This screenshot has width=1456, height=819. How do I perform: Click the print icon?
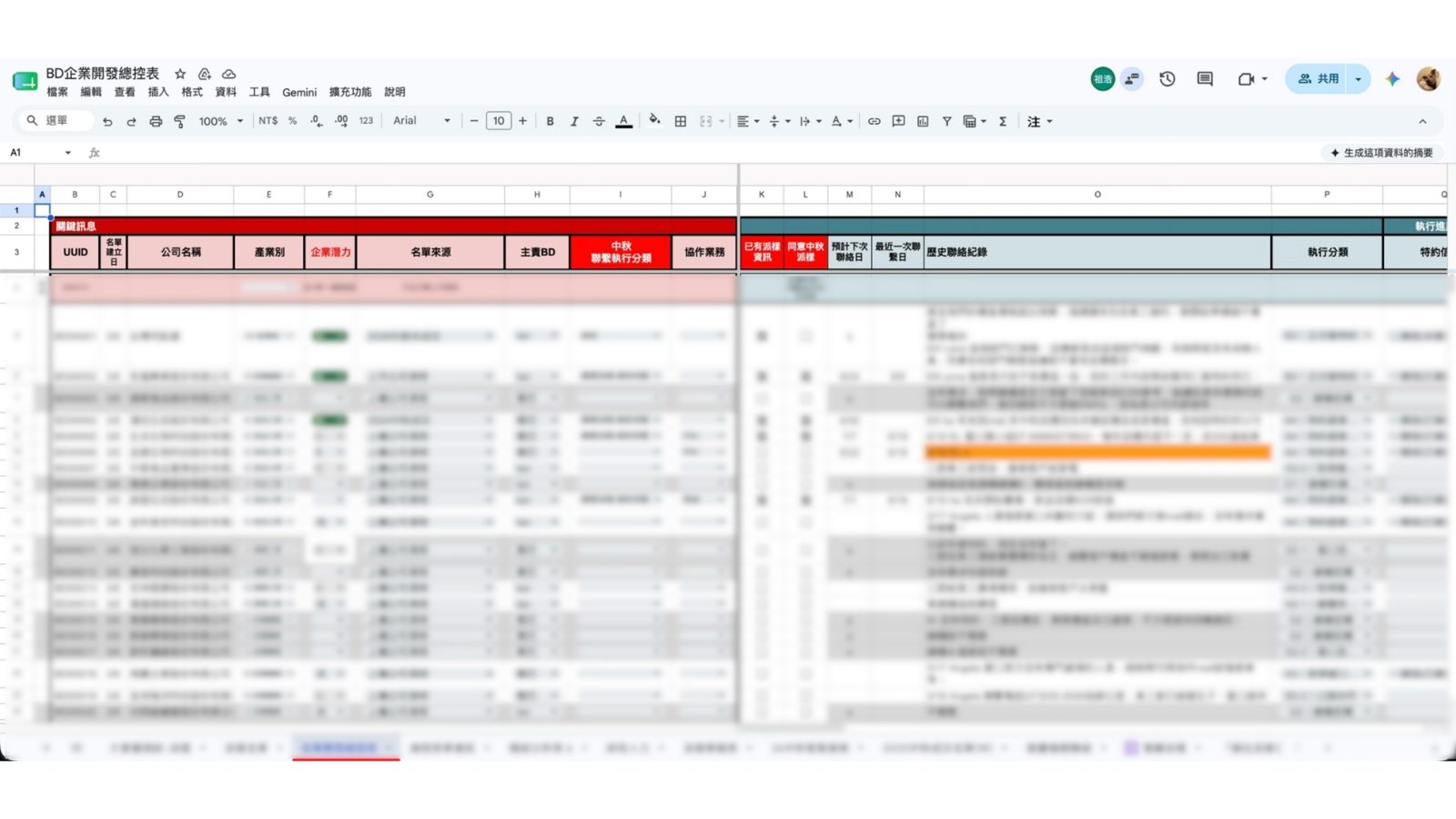(x=156, y=121)
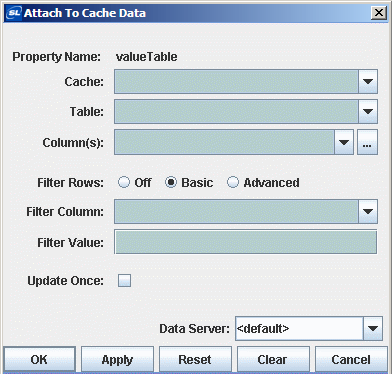Open the Column(s) dropdown arrow
The image size is (392, 374).
pyautogui.click(x=344, y=142)
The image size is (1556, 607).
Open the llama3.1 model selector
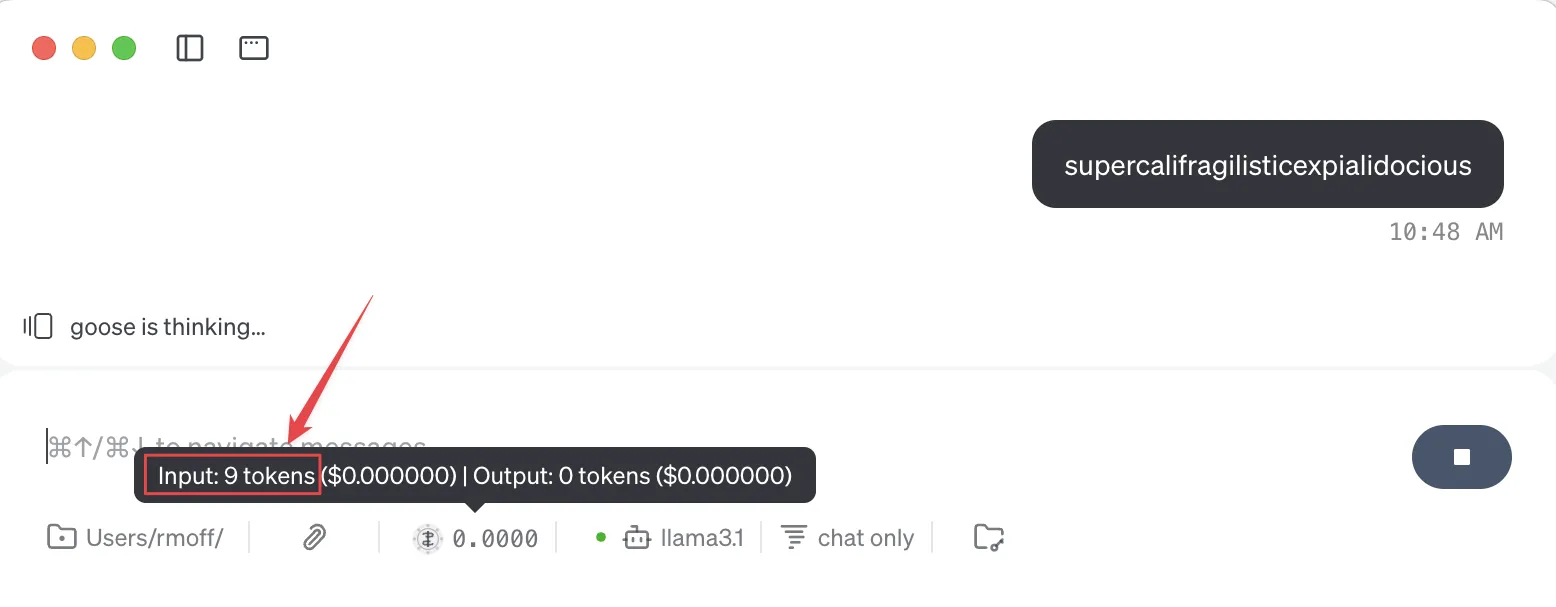[701, 538]

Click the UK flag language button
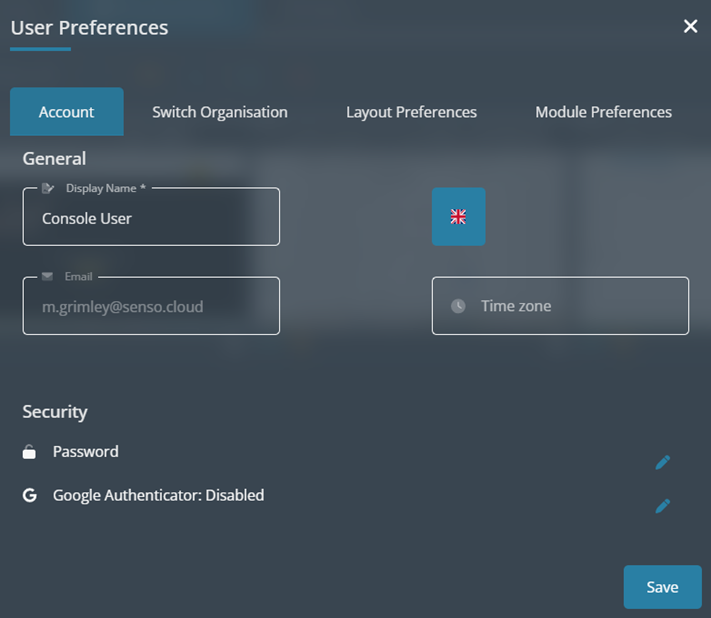[458, 216]
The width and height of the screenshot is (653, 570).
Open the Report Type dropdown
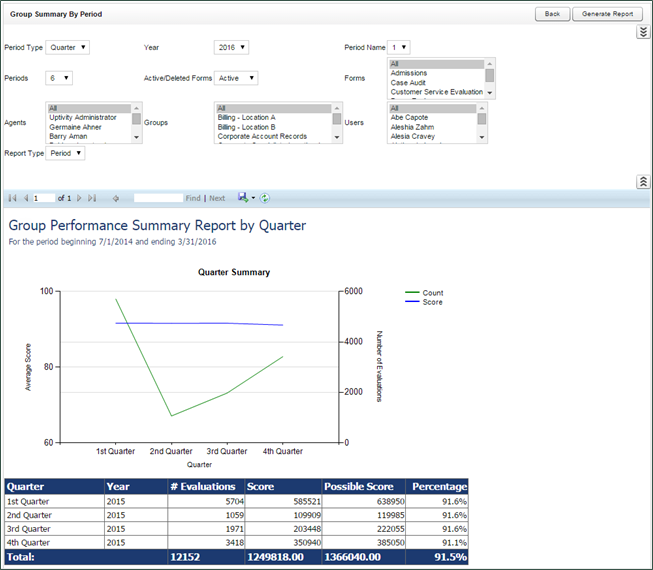66,153
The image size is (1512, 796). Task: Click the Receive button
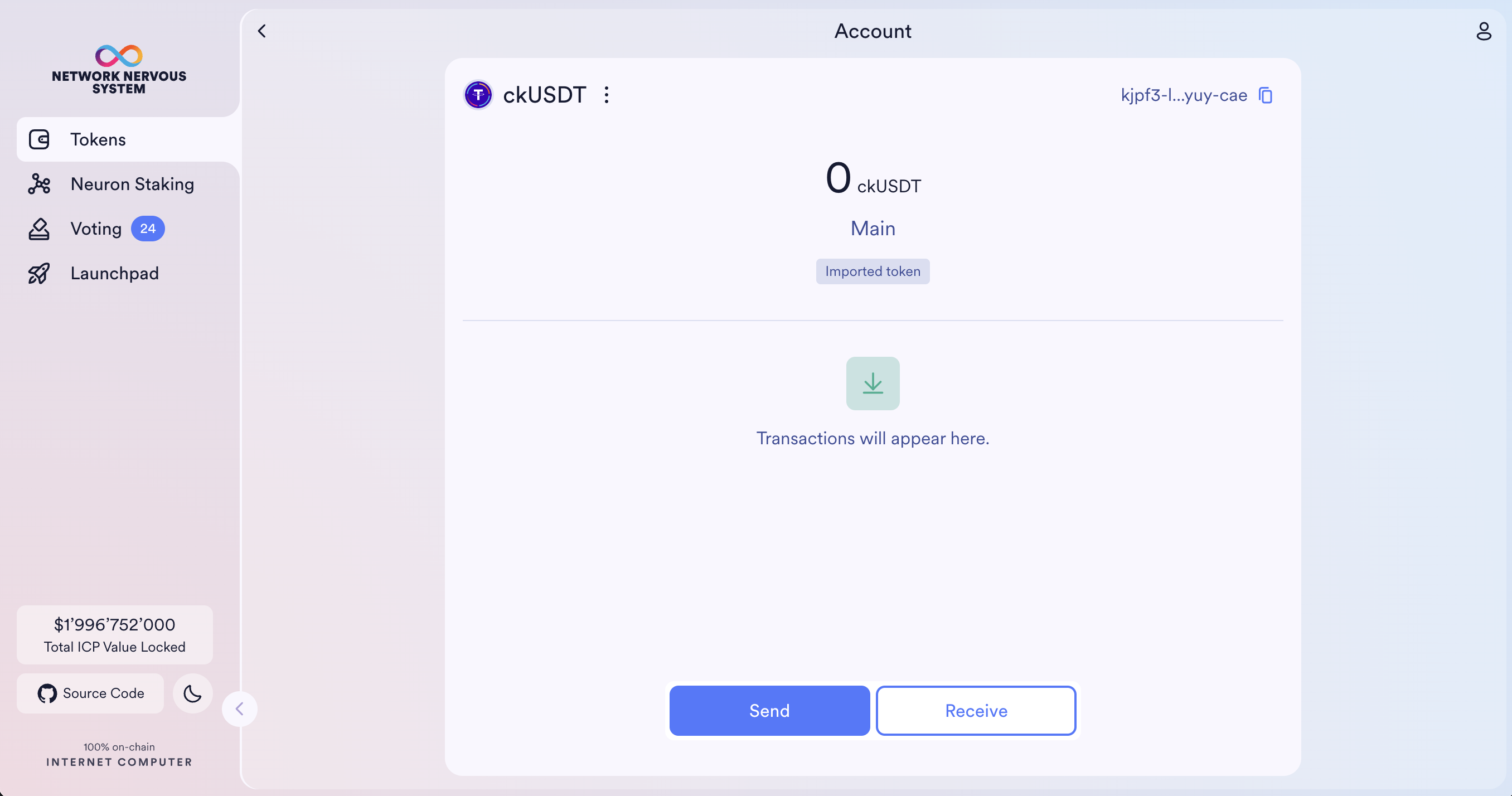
- - - -
## Requirement
Output the material above exactly, without pictures.

## Answer section
This screenshot has width=1456, height=819. How do I perform: Click the print icon?
(x=156, y=121)
Open the Column(s) dropdown arrow
The image size is (392, 374).
pyautogui.click(x=344, y=142)
The image size is (1556, 607).
Open the llama3.1 model selector
[701, 538]

Click the UK flag language button
[458, 216]
The width and height of the screenshot is (653, 570).
Open the Report Type dropdown
66,153
The image size is (1512, 796). Task: Click the Receive button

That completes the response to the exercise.